When the administration intervened in Libya, some liberals and civil libertarians justly chastised the administration for not seeking congressional authorization. Far from representing a slippery slope toward an imperial presidency, the killing of bin Laden represents exactly how force should be used -- precisely, limited, sanctioned by Congress, and deployed against someone who posed a real threat to the lives of American citizens. To question whether military force was legally appropriate in this context skirts close to arguing that Congress doesn't count, which I'm not sure is very different from arguing that all state force is illegitimate regardless of what the duly elected representatives of the American people say. Here's Greenwald again:
My principal objection to it -- aside from the fact that I think those principles shouldn't be violated because they're inherently right (which is what makes them principles) -- is that there's no principled way to confine it to bin Laden. If this makes sense for bin Laden, why not for other top accused Al Qaeda leaders? Why shouldn't the same thing be done to Anwar al-Awlaki, the U.S. citizen who has been allegedly linked by the Government to far more attacks over the last several years than bin Laden? At Guantanamo sits Khalid Sheikh Mohammed, the alleged operational mastermind of 9/11 -- who was, if one believes the allegations, at least as responsible for the attack as bin Laden and about whom there is as little perceived dobut; why shouldn't we just take him out back today and shoot him in the head and dump his corpse into the ocean rather than trying him?
Are we conservatives, that we make no distinctions between wars of choice and legitimate acts of self-defense? That we cannot identify the legal and moral difference between the summary execution of a prisoner and the death of a lawful military target during a firefight? That we cannot distinguish between the explicit congressional authorization of the use of military force against al-Qaeda Central and the use of that authority to justify lethal force against someone far from any declared battlefield who is suspected of being part of a terror group that did not even exist at the time? Does anyone other than pacifists and those who revere violence for its own sake fail to see the importance of such distinctions?
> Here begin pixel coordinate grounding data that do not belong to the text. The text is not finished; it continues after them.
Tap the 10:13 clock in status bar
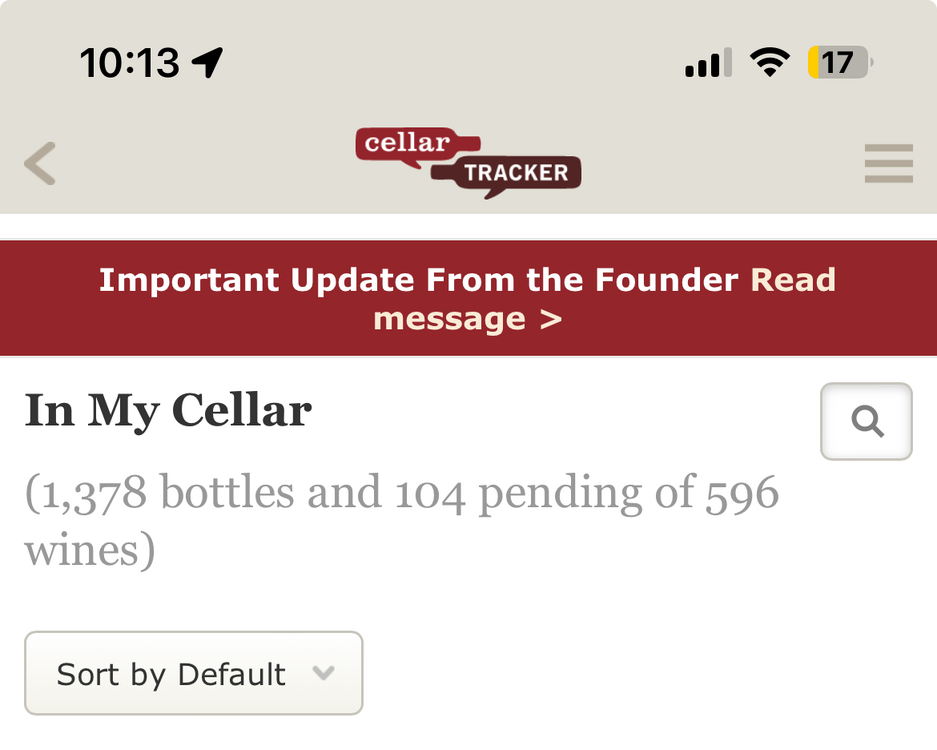click(x=129, y=64)
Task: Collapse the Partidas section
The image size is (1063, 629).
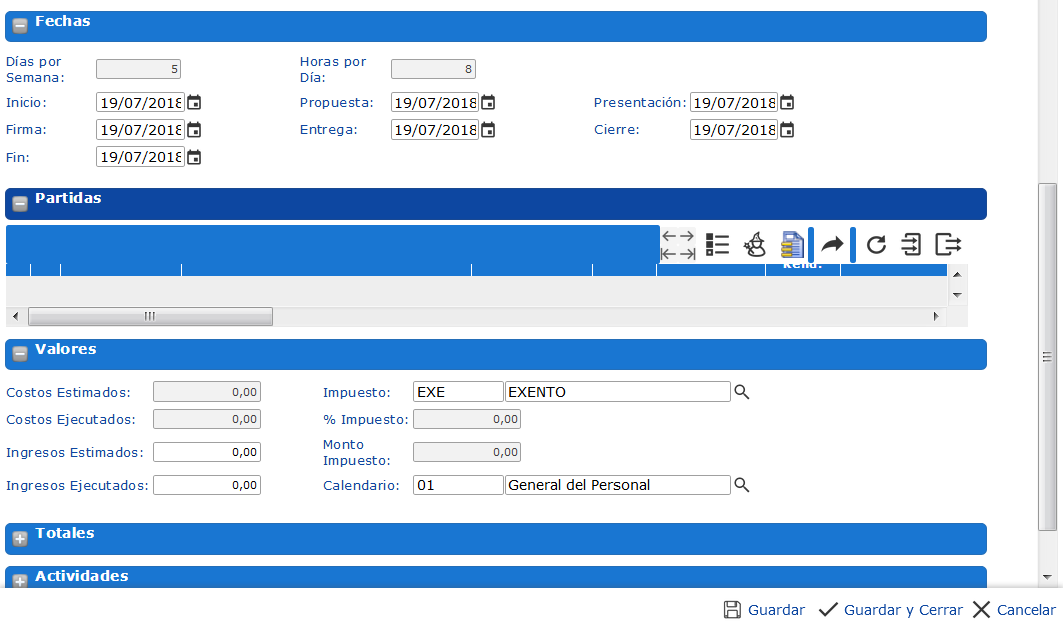Action: click(20, 204)
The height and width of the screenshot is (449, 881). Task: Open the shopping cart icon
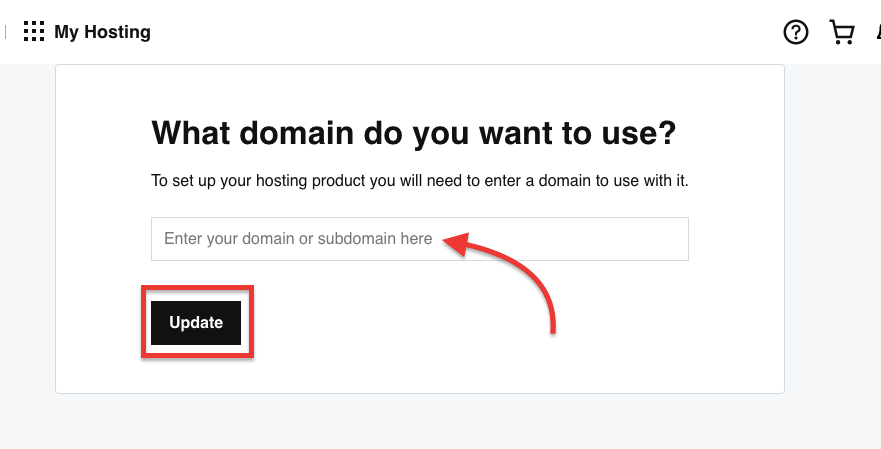coord(842,32)
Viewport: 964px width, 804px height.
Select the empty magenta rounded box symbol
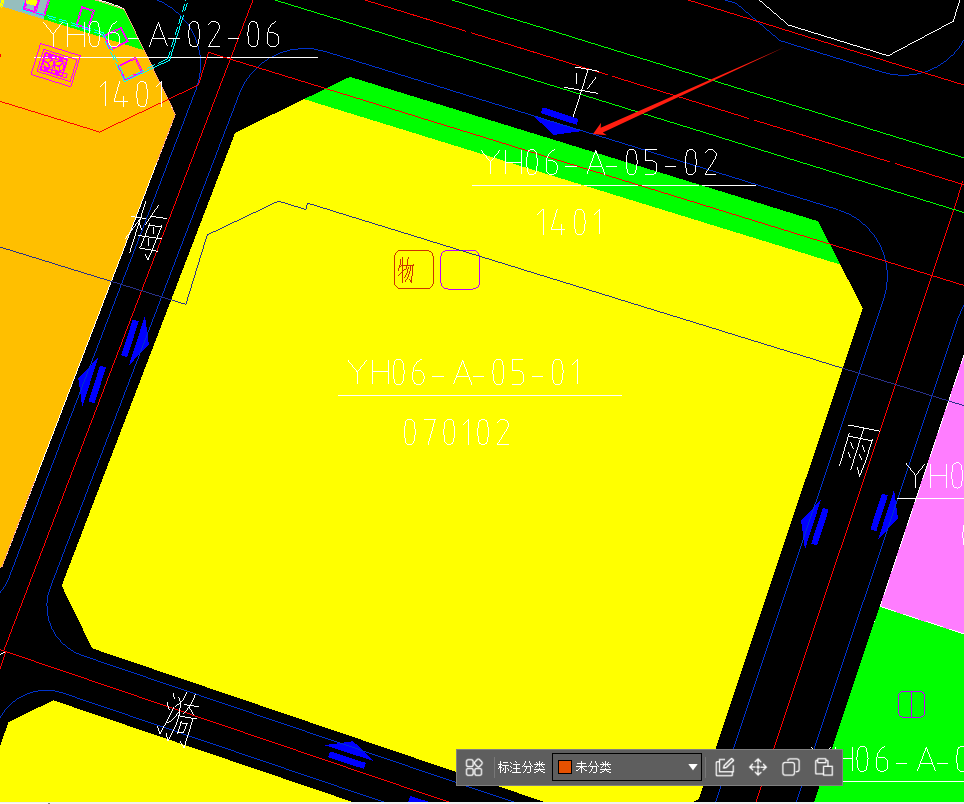pyautogui.click(x=460, y=270)
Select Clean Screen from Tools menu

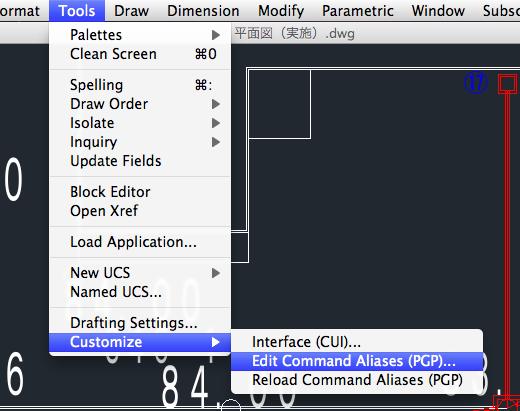coord(140,54)
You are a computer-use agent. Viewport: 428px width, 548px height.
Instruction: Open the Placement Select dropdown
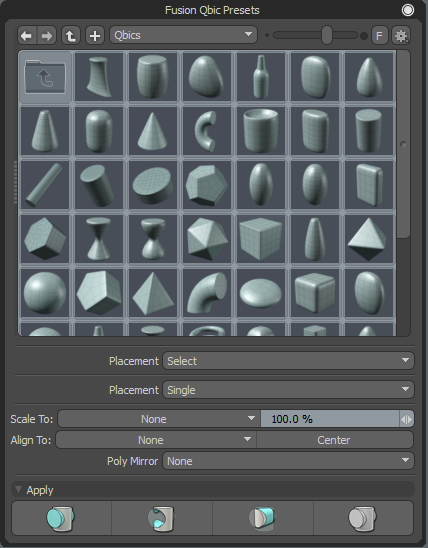[x=288, y=361]
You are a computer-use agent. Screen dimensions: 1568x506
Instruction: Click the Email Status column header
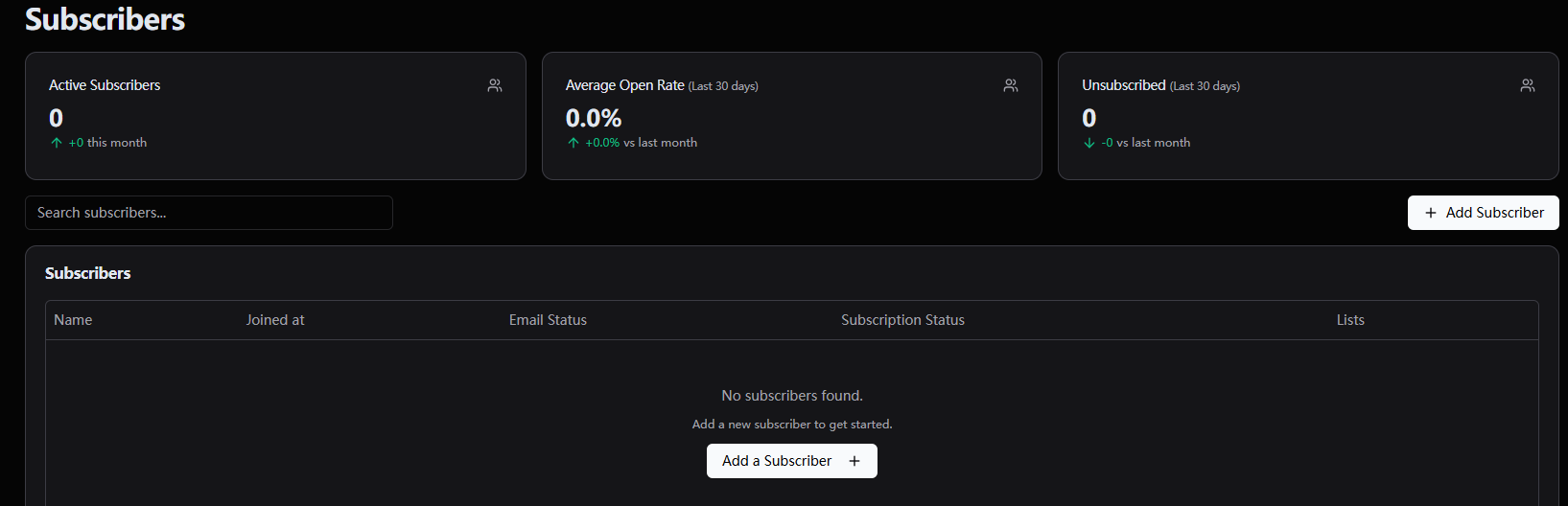coord(548,320)
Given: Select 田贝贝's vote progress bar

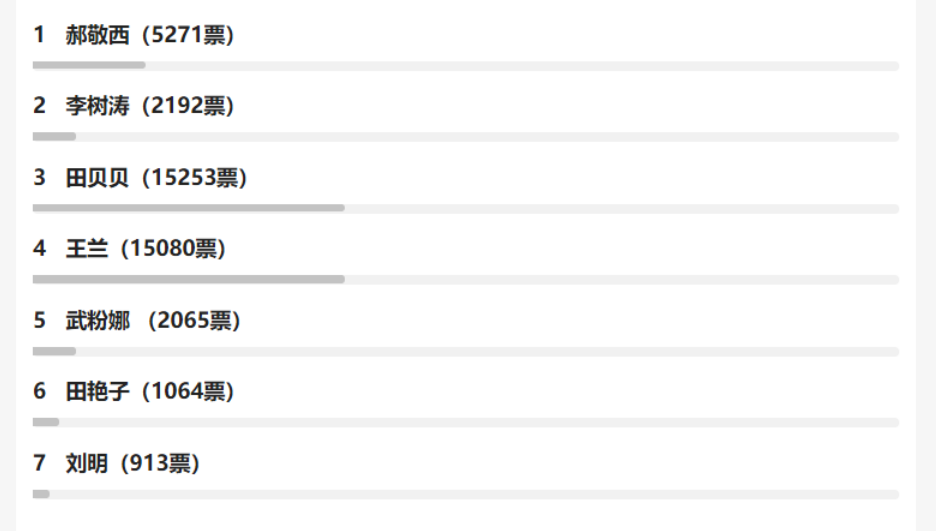Looking at the screenshot, I should click(465, 208).
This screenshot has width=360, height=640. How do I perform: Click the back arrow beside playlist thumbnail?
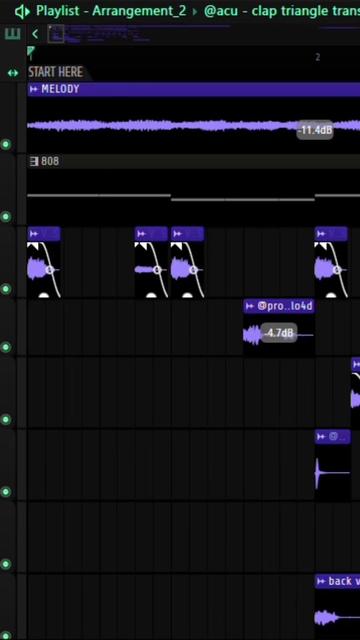click(35, 34)
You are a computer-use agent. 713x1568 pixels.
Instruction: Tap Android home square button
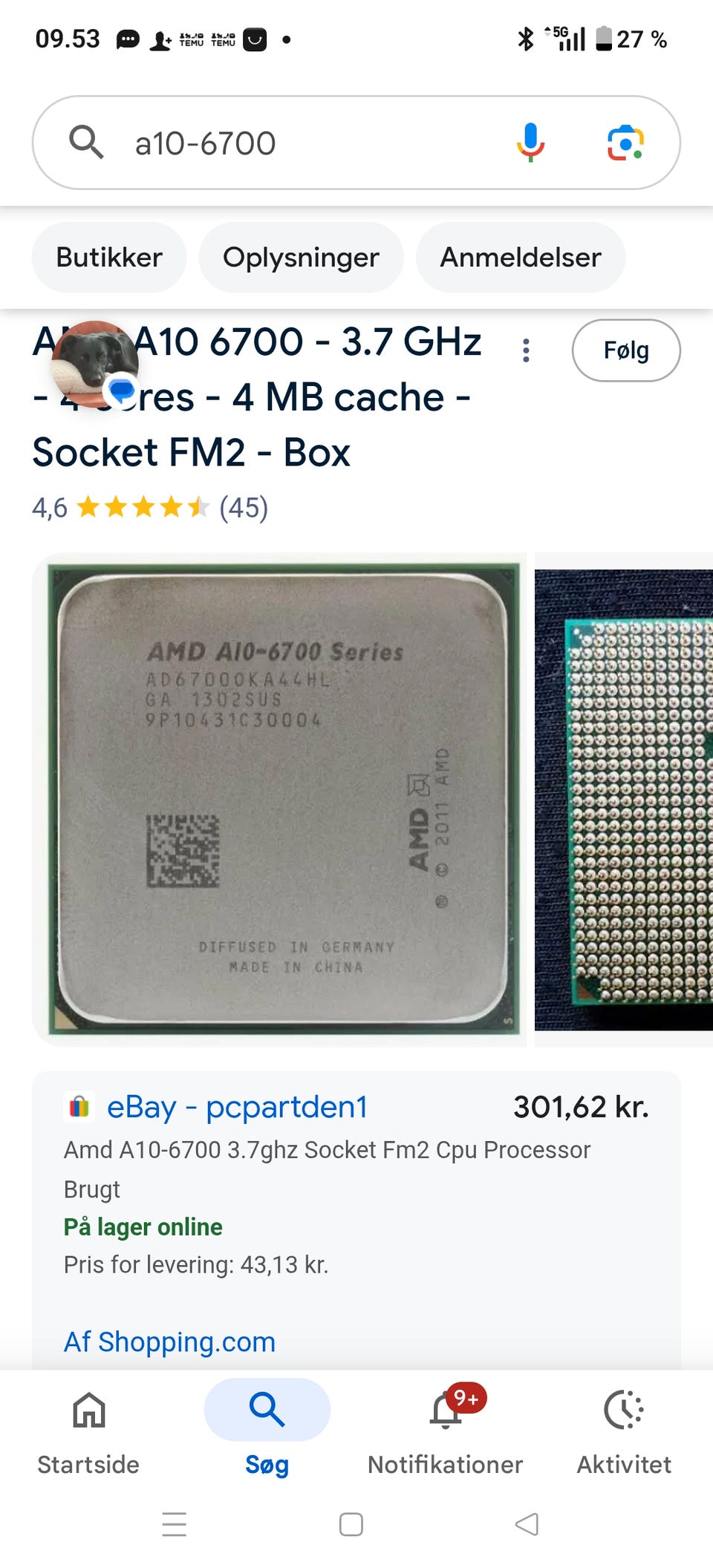351,1524
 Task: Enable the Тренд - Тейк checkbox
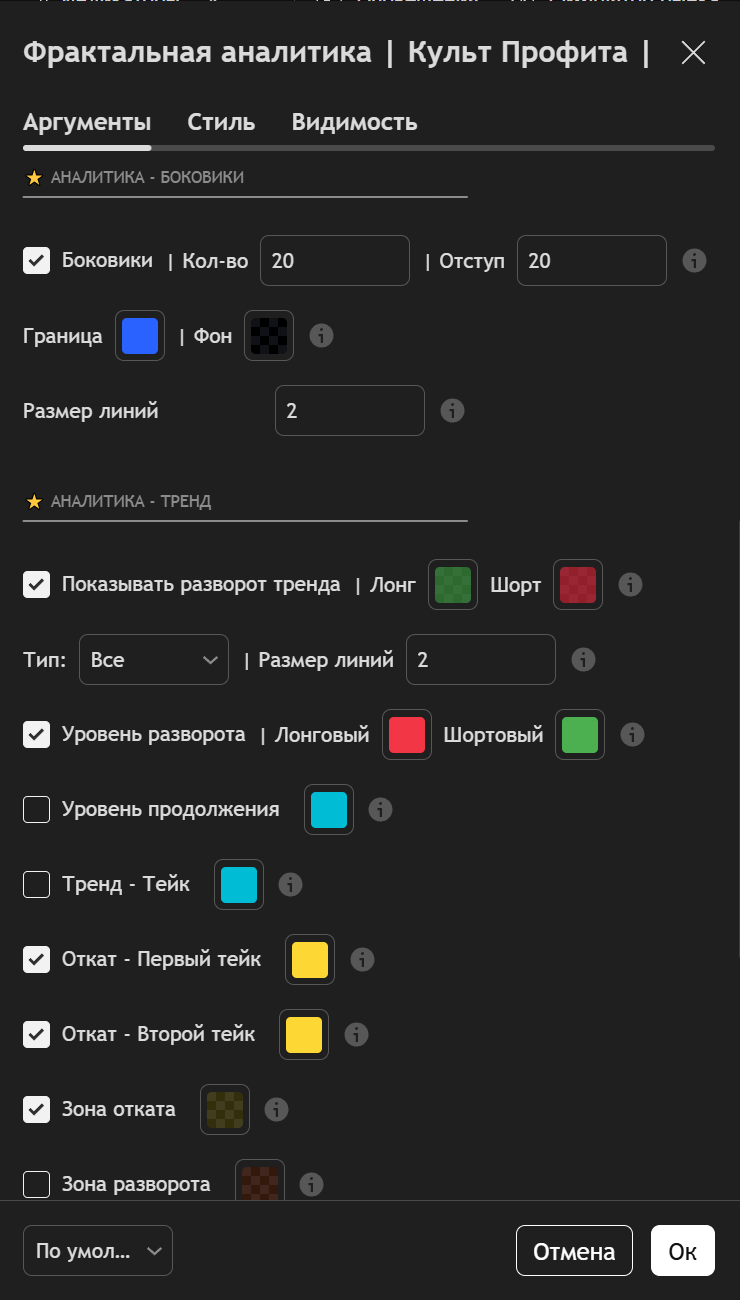(x=37, y=885)
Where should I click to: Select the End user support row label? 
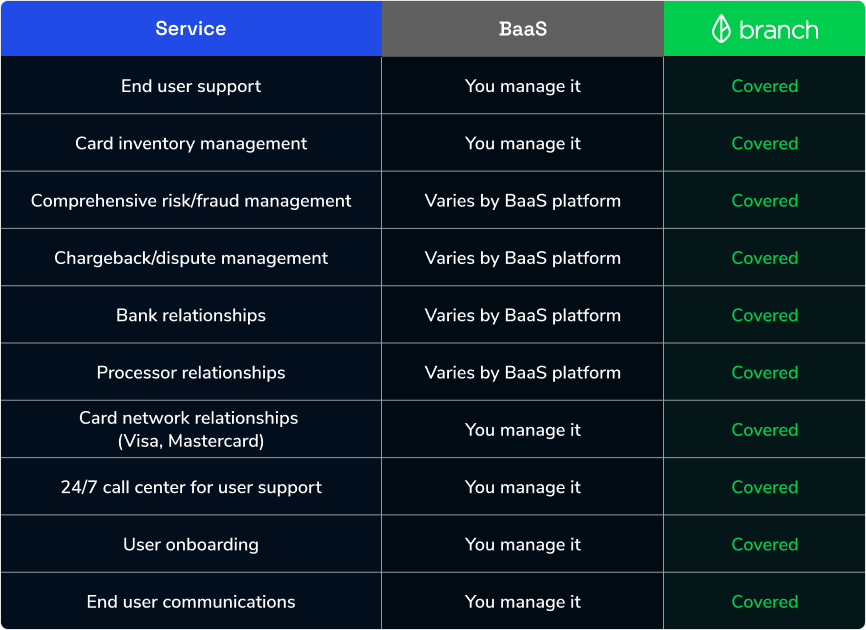click(190, 86)
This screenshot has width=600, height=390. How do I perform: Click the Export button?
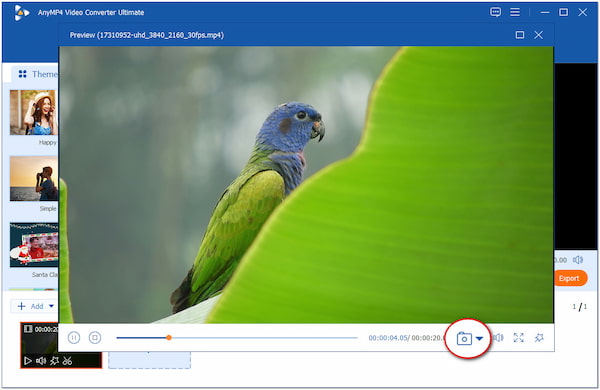point(569,278)
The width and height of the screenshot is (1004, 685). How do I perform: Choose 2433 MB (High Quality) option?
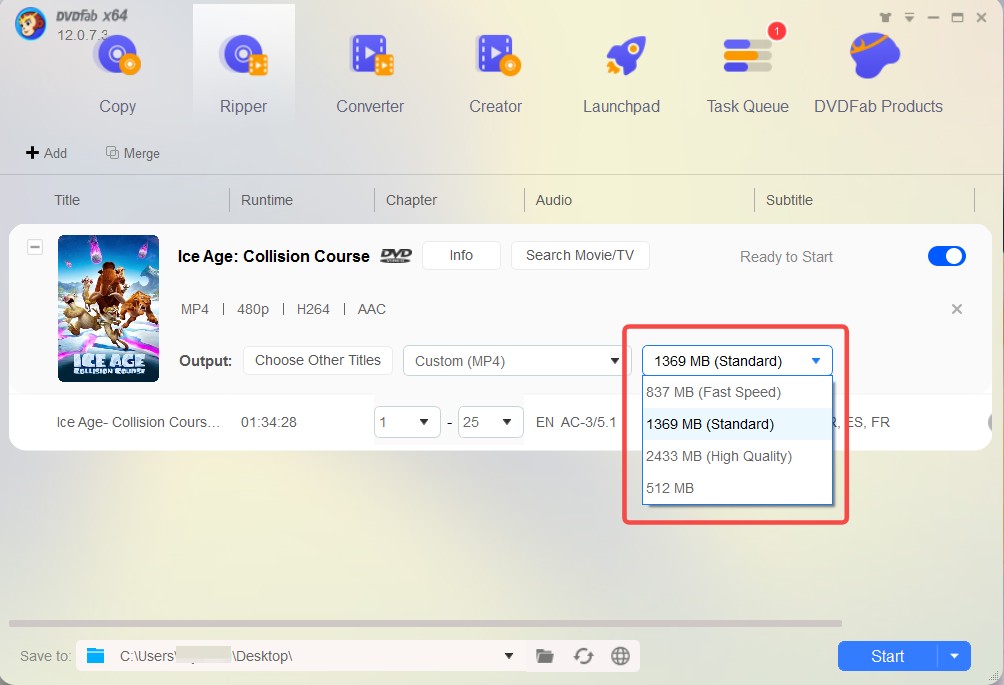(718, 456)
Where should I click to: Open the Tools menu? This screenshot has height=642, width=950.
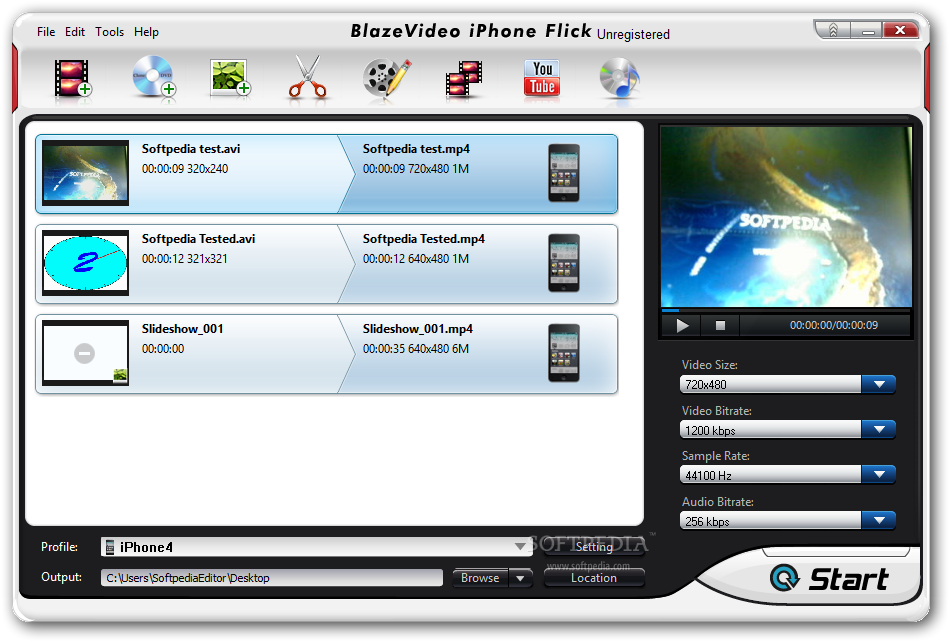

None of this is meant to say that it is somehow disloyal to ask whether the operation was legal. Those who demand that the United States act lawfully even when facing its worst enemies are protecting American values by ensuring that our actions are consistent with them. As of now, I have no doubts that the killing of Osama bin Laden was. However, those arguing that the killing of bin Laden is illegal because "violence is always wrong" are on no firmer ground than those who support the use of torture as legal on the basis that it would lead to lives being saved. Both substitute personal ideology for the law in a manner that frankly holds the rule of law in utter contempt.
UPDATE: Greenwald says that he was not questioning whether killing bin Laden was legal under the laws of war, and that the "bin Laden exception" applies to liberals relinquishing a preference for trials, not to an argument that killing him was necessarily illegal. I find his subsequent examples, such as drawing a parallel between summarily executing KSM and killing bin Laden in a firefight confusing in this regard, since the former would be clearly illegal. My general point, that killing bin Laden was legal based on what we know now, still stands.